Exercise requirements: Write out the records below again, substituting "Shooting Rules" for every occurrence of "Range Rules" and leaving everything else unchanged.

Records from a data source
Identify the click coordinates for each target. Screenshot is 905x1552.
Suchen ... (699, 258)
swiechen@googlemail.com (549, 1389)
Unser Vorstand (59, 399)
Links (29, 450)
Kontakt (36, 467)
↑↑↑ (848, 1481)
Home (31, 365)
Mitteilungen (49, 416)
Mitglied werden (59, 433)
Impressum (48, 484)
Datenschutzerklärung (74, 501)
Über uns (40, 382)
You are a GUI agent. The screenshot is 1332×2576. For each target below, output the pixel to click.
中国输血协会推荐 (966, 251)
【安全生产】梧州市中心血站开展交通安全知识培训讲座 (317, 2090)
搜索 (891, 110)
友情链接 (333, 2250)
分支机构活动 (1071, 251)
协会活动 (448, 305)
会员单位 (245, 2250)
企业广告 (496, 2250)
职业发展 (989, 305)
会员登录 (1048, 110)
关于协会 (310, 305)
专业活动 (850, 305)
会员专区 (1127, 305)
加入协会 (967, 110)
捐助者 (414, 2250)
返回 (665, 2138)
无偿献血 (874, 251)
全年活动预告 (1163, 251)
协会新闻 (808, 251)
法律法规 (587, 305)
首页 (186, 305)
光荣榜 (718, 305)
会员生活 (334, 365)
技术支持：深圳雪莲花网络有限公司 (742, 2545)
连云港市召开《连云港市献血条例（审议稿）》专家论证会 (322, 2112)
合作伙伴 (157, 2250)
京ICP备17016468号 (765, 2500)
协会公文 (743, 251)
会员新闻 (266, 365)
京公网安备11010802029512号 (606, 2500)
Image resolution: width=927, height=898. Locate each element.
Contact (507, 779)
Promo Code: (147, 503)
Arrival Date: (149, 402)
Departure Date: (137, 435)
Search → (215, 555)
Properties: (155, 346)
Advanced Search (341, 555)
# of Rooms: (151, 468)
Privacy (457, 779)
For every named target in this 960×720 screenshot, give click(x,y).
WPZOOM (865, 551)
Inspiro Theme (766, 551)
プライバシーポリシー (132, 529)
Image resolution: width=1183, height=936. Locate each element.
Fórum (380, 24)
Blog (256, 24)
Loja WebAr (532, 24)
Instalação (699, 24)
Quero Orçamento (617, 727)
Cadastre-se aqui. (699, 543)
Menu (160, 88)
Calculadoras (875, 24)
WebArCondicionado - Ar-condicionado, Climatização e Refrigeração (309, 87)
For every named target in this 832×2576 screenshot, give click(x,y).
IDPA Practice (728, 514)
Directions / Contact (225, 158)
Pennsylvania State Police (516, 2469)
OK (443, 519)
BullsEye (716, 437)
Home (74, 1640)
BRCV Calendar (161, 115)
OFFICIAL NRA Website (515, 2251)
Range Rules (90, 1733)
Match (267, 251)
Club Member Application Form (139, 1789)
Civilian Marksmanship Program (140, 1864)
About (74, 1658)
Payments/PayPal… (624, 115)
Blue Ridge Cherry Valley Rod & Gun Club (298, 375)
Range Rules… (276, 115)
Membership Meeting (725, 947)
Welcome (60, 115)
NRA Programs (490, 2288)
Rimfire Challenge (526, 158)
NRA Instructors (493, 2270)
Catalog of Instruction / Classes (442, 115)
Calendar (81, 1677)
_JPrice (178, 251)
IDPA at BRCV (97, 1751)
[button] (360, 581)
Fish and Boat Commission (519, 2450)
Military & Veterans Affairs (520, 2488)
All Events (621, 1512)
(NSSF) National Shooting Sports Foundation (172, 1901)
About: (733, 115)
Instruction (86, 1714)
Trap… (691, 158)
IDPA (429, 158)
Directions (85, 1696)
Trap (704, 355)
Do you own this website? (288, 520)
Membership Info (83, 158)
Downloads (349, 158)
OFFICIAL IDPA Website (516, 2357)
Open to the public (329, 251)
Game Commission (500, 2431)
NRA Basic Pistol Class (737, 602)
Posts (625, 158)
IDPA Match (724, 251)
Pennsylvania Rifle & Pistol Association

Full solution:
Identify the click coordinates for each target. Screenshot is 905x1552.
Suchen ... (699, 258)
swiechen@googlemail.com (549, 1389)
Unser Vorstand (59, 399)
Links (29, 450)
Kontakt (36, 467)
↑↑↑ (848, 1481)
Home (31, 365)
Mitteilungen (49, 416)
Mitglied werden (59, 433)
Impressum (48, 484)
Datenschutzerklärung (74, 501)
Über uns (40, 382)
You are a GUI agent. The screenshot is 1332×2576. For each target below, output the pixel to click.
中国输血协会推荐 (966, 251)
【安全生产】梧州市中心血站开展交通安全知识培训讲座 (317, 2090)
搜索 (891, 110)
友情链接 (333, 2250)
分支机构活动 (1071, 251)
协会活动 (448, 305)
会员单位 (245, 2250)
企业广告 (496, 2250)
职业发展 (989, 305)
会员登录 (1048, 110)
关于协会 (310, 305)
专业活动 (850, 305)
会员专区 (1127, 305)
加入协会 (967, 110)
捐助者 (414, 2250)
返回 (665, 2138)
无偿献血 (874, 251)
全年活动预告 (1163, 251)
协会新闻 (808, 251)
法律法规 (587, 305)
首页 (186, 305)
光荣榜 (718, 305)
会员生活 (334, 365)
技术支持：深圳雪莲花网络有限公司 (742, 2545)
连云港市召开《连云港市献血条例（审议稿）》专家论证会 (322, 2112)
合作伙伴 (157, 2250)
京ICP备17016468号 (765, 2500)
协会公文 (743, 251)
会员新闻 (266, 365)
京公网安备11010802029512号 (606, 2500)
Image resolution: width=927, height=898. Locate each element.
Contact (507, 779)
Promo Code: (147, 503)
Arrival Date: (149, 402)
Departure Date: (137, 435)
Search → (215, 555)
Properties: (155, 346)
Advanced Search (341, 555)
# of Rooms: (151, 468)
Privacy (457, 779)
For every named target in this 960×720 screenshot, give click(x,y).
WPZOOM (865, 551)
Inspiro Theme (766, 551)
プライバシーポリシー (132, 529)
Image resolution: width=1183, height=936. Locate each element.
Fórum (380, 24)
Blog (256, 24)
Loja WebAr (532, 24)
Instalação (699, 24)
Quero Orçamento (617, 727)
Cadastre-se aqui. (699, 543)
Menu (160, 88)
Calculadoras (875, 24)
WebArCondicionado - Ar-condicionado, Climatização e Refrigeração (309, 87)
For every named target in this 832×2576 screenshot, give click(x,y).
IDPA Practice (728, 514)
Directions / Contact (225, 158)
Pennsylvania State Police (516, 2469)
OK (443, 519)
BullsEye (716, 437)
Home (74, 1640)
BRCV Calendar (161, 115)
OFFICIAL NRA Website (515, 2251)
Shooting Rules (90, 1733)
Match (267, 251)
Club Member Application Form (139, 1789)
Civilian Marksmanship Program (140, 1864)
About (74, 1658)
Payments/PayPal… (624, 115)
Blue Ridge Cherry Valley Rod & Gun Club (298, 375)
Shooting Rules… (276, 115)
Membership Meeting (725, 947)
Welcome (60, 115)
NRA Programs (490, 2288)
Rimfire Challenge (526, 158)
NRA Instructors (493, 2270)
Catalog of Instruction / Classes (442, 115)
Calendar (81, 1677)
_JPrice (178, 251)
IDPA at BRCV (97, 1751)
[button] (360, 581)
Fish and Boat Commission (519, 2450)
Military & Veterans Affairs (520, 2488)
All Events (621, 1512)
(NSSF) National Shooting Sports Foundation (172, 1901)
About: (733, 115)
Instruction (86, 1714)
Trap… (691, 158)
IDPA (429, 158)
Directions (85, 1696)
Trap (704, 355)
Do you own this website? (288, 520)
Membership Info (83, 158)
Downloads (349, 158)
OFFICIAL IDPA Website (516, 2357)
Open to the public (329, 251)
Game Commission (500, 2431)
NRA Basic Pistol Class (737, 602)
Posts (625, 158)
IDPA Match (724, 251)
Pennsylvania Rifle & Pistol Association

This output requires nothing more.